■ Work instruction ■
Exactly reproduce the lines from the one holding "The image size is (1024, 478)." through the end of the records, including both boundary lines but no pictures.

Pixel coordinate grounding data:
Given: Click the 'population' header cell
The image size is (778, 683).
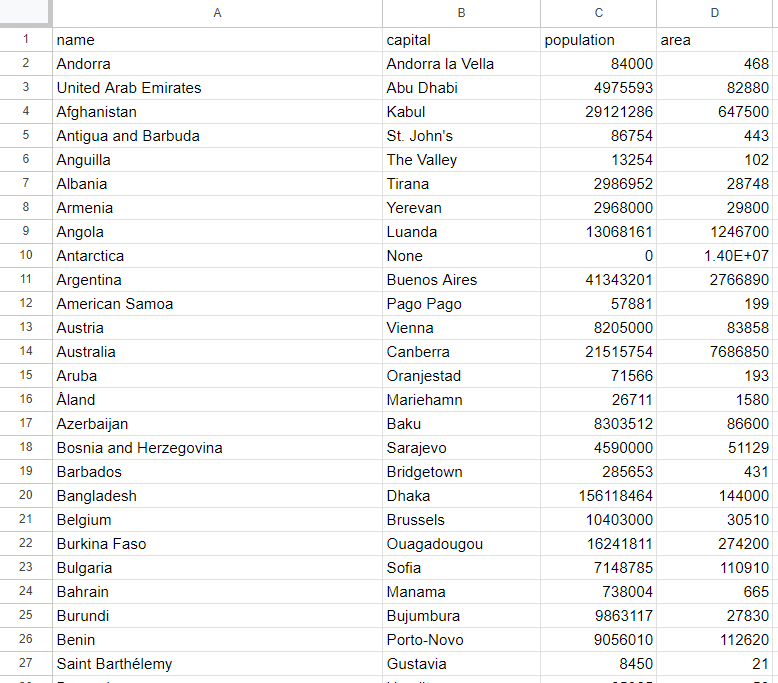Looking at the screenshot, I should point(598,40).
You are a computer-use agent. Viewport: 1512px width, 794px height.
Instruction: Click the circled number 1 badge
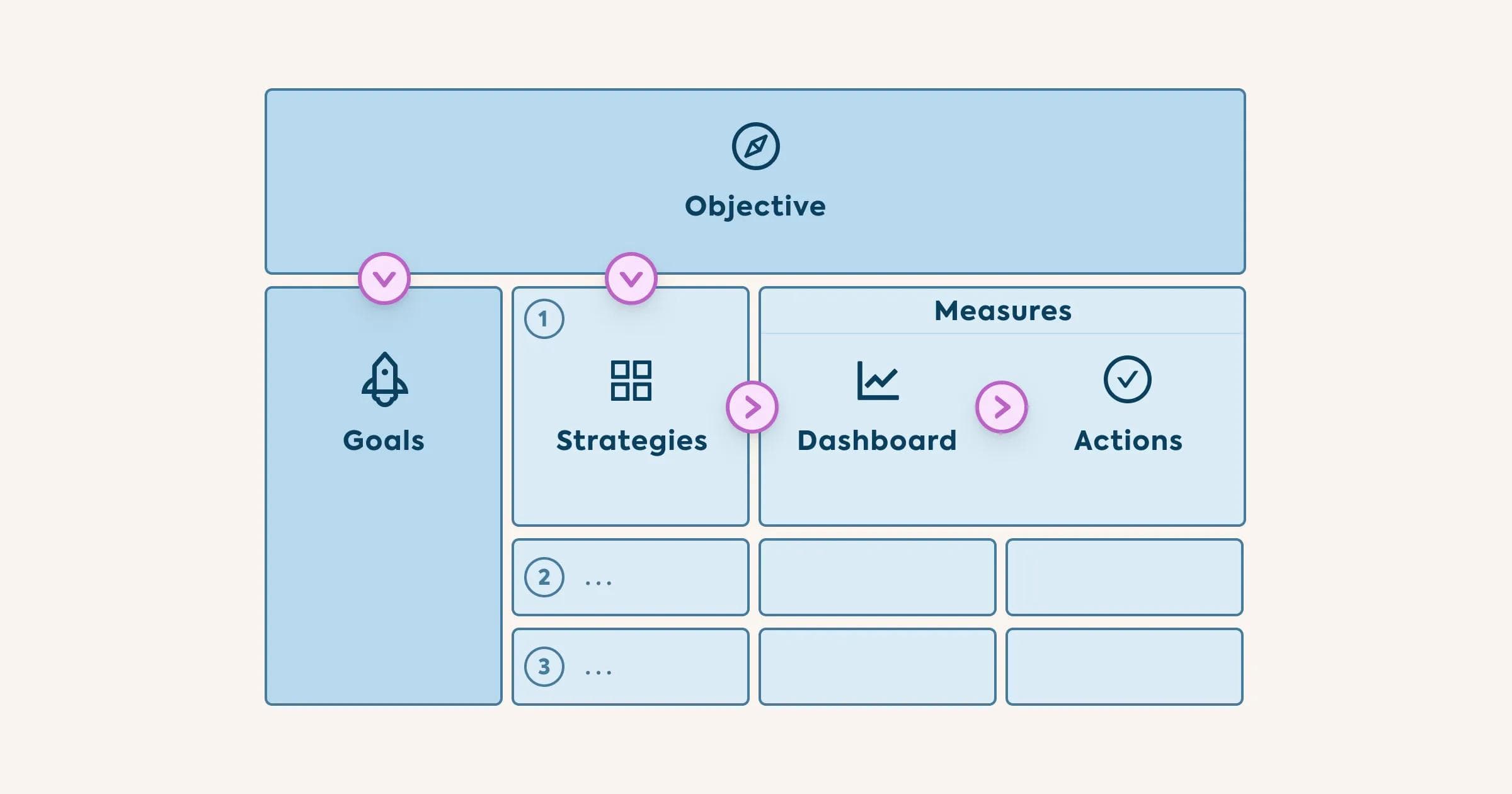[544, 319]
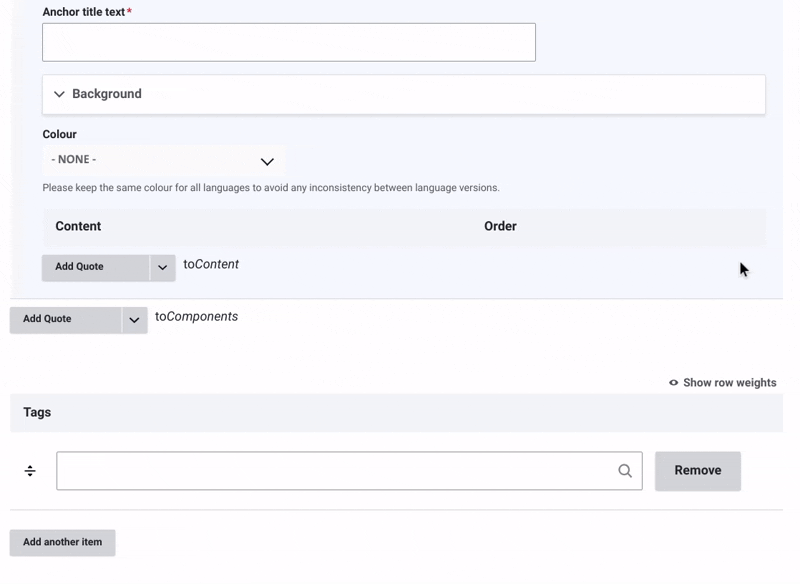The width and height of the screenshot is (800, 584).
Task: Open the Colour dropdown showing NONE
Action: (x=150, y=160)
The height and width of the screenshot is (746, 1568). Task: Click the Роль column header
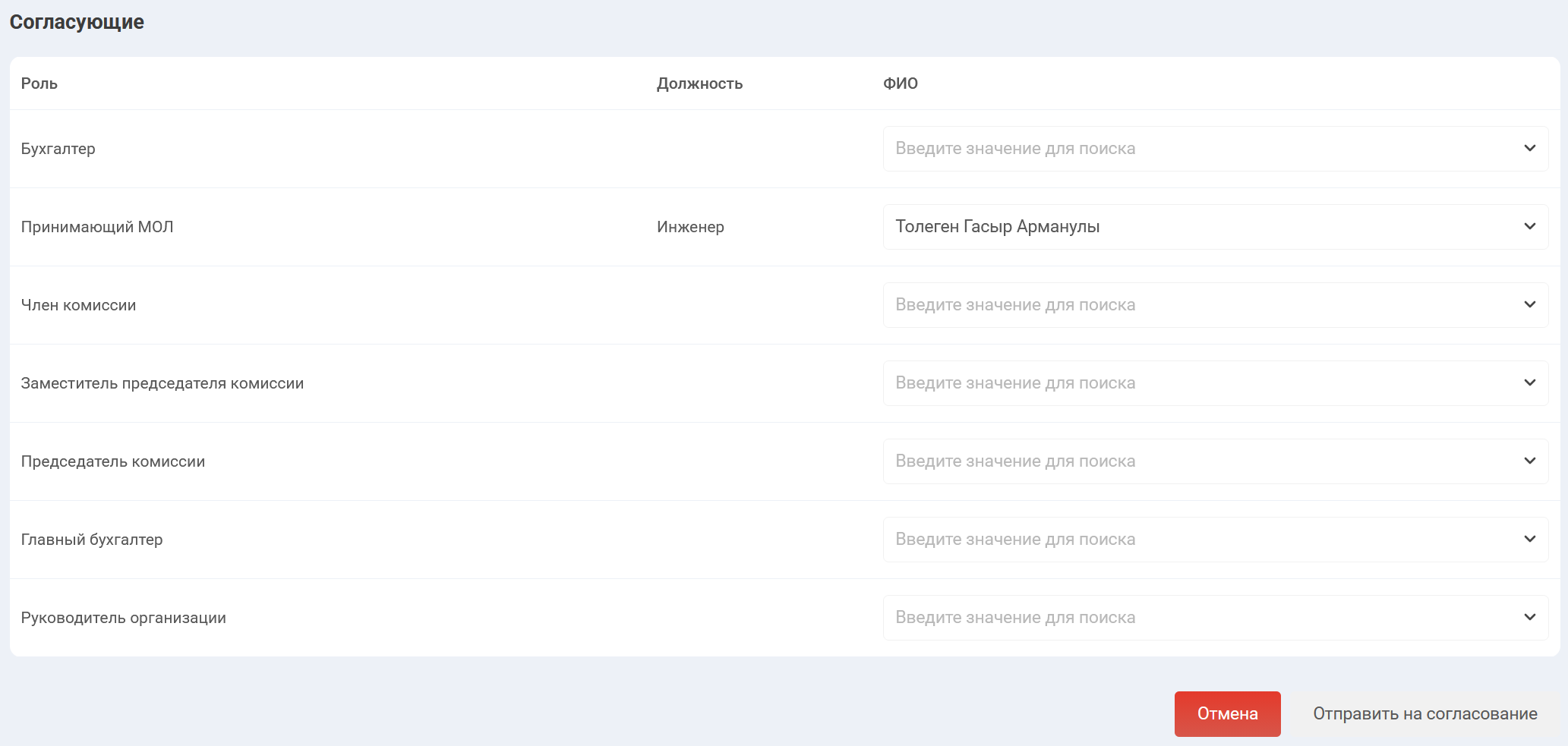coord(39,83)
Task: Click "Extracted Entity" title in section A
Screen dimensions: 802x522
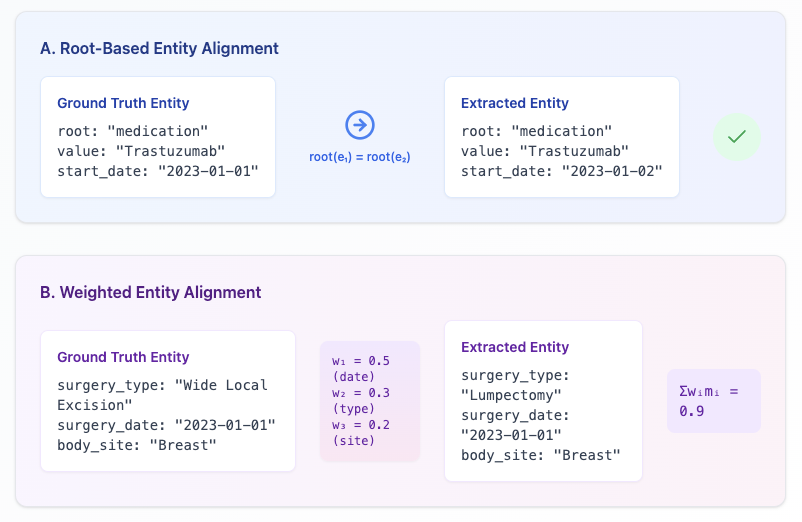Action: pos(515,103)
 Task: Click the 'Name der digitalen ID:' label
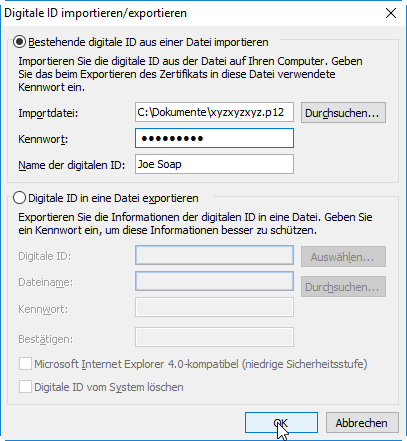[x=72, y=165]
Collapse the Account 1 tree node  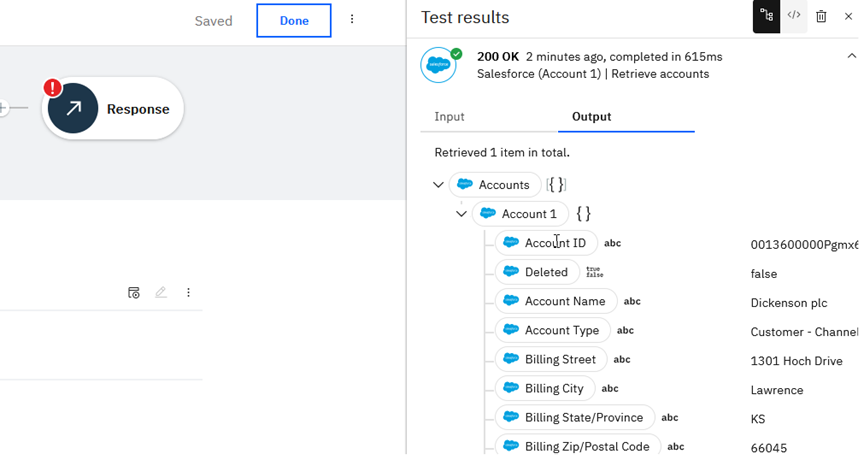point(461,214)
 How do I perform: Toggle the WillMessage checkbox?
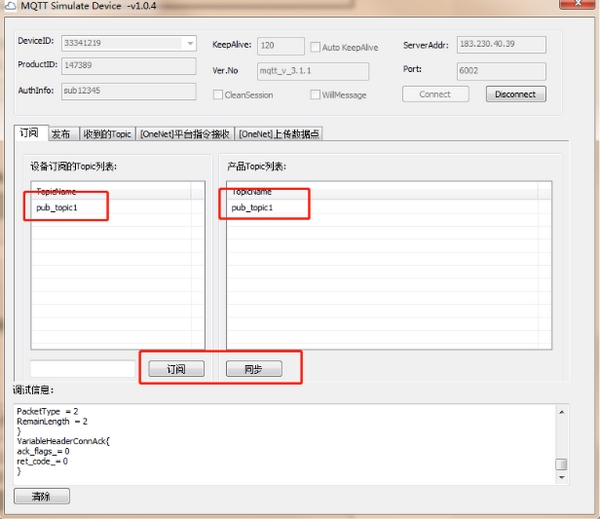[x=315, y=95]
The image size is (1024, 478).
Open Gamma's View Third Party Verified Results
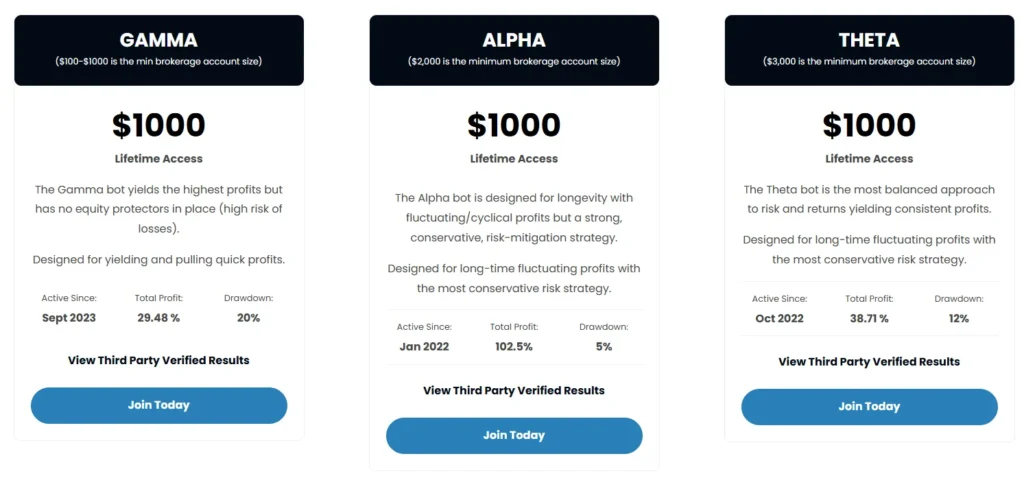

■ Solution to the exercise ■
The image size is (1024, 478).
Open Gamma's View Third Party Verified Results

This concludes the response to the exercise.